Main areas of research
- Language Disorders and Aphasia
- Alzheimer’s Disease and Frontotemporal Dementia
- Digital Cognitive Assessment
- Brain–Language Relationships
- Semantic Memory and Meaning Representation
Bio
Stefano F. Cappa is a neurologist and cognitive neuroscientist. Professor Emeritus of Neurology at the University Institute for Advanced Studies (IUSS), he is presently a consulting neurologist at the IRCCS Istituto Auxologico in Milan. His main areas of clinical and research activity are disorders of language, memory, and social cognition, with a focus on Alzheimer’s disease and frontotemporal dementia. His main scientific contributions deal with the representation of meaning in the brain (semantic memory), its degradation due to brain disorders, and the mechanisms of recovery. In recent years, his interests have extended to brain health, the prevention of memory decline, and the development of digital assessments. He has published more than 400 papers in peer-reviewed journals and several books on aphasia and cognitive neurology.
Research Interests
- Linguistic aspects of aphasia, with particular emphasis on the neurological correlates of language impairment
- Alzheimer’s disease and other dementias
- Diagnosis and neuropsychological features of memory disorders in dementia
- Application of functional imaging methods (positron emission tomography and functional magnetic resonance imaging) to the study of cognitive functions, particularly language and semantic memory
- Cognitive studies of spatial cognition and exploration disorders, their neurological correlates, and factors influencing recovery
Keynote Lecture
The contribution of Primary Progressiva Aphasia to language neurobiology
The primary progressive aphasias (PPA) are clinical syndromes characterised by progressive language dysfunction, reflecting an (initially) selective degeneration of the brain language networks due to a variety of neuropathological mechanisms.

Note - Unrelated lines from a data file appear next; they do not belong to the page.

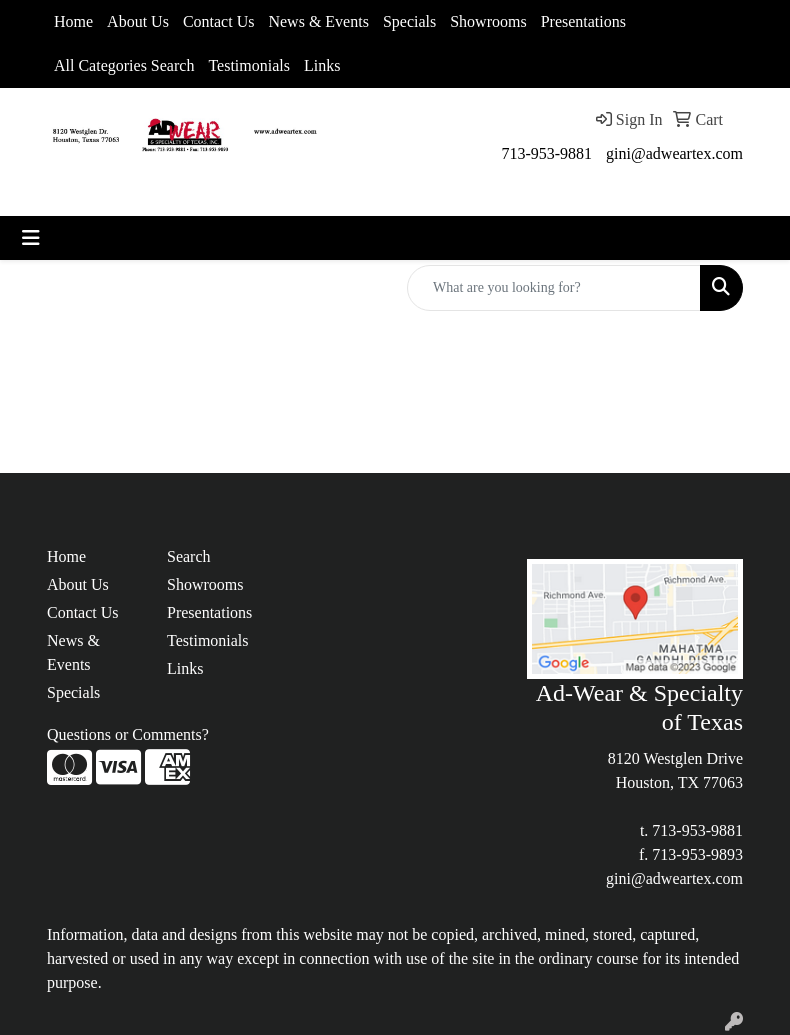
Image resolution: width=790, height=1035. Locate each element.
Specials (409, 21)
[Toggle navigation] (31, 238)
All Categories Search (124, 65)
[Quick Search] (554, 288)
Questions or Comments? (128, 734)
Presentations (583, 21)
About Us (138, 21)
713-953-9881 (546, 153)
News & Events (318, 21)
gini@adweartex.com (674, 153)
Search (189, 556)
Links (322, 65)
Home (73, 21)
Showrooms (488, 21)
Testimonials (249, 65)
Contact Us (219, 21)
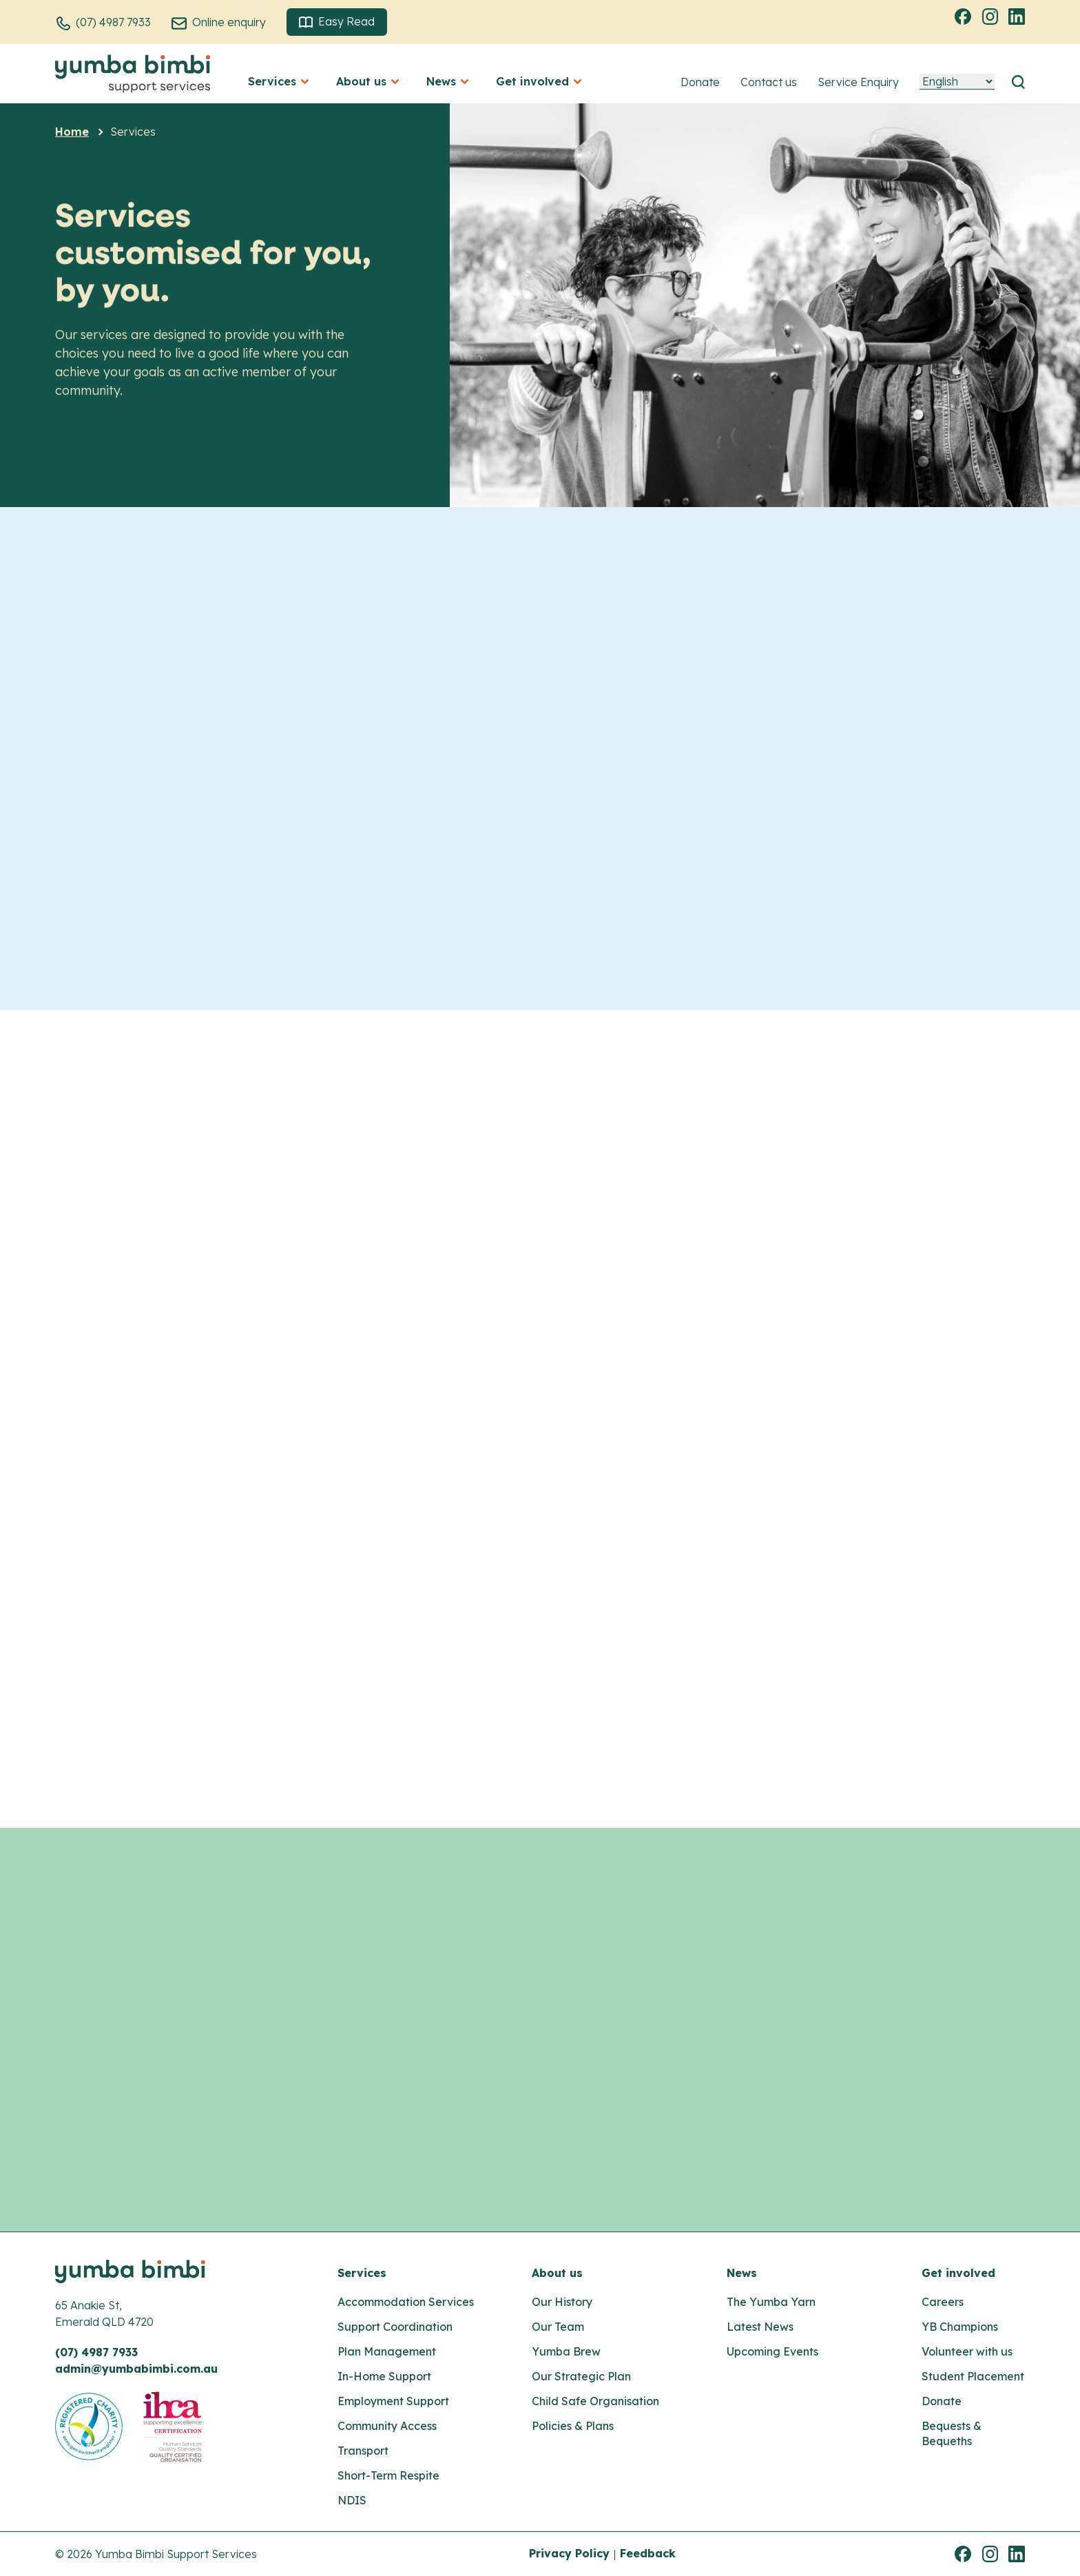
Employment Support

The enormous research interest in PPA, testified by the impressive increase in number of publications during the last decade, can be attributed to several reasons:
– the detailed analysis of spared/impaired aspects of language dysfunction in PPA provides a model of progressive and selective impairment, complementary to the evidence coming from aphasia due to stroke, which, in contrast, is characterised by the sudden onset of language impairment and by possible recovery
-at the neurological level, the PPA syndromes are characterised, at least in the early to moderate stages, by selective patterns of involvement of grey and white matter, which are generally consistent at the single subject level, and can be explored in vivo by multiple structural and functional imaging methods, allowing insights into brain segregation and integration of the neurological mechanisms of language function The study of PPA syndromes is providing important insights into multiple aspects of language neurobiology. In particular, patients living with the semantic variant have crucially contributed to the understanding of the brain organization of semantic knowledge. The non fluent/agrammatic variant offers a window into the brain mechanism of speech production and syntactic processing. The logopenic/phonological variant is specially informative about the relation of other cognitive functions, such as short-term memory, with language performance. Recent development in this field of study are based on the promising application of AI methods to the important issue of rehabilitation and to the development of cross-linguistic investigations.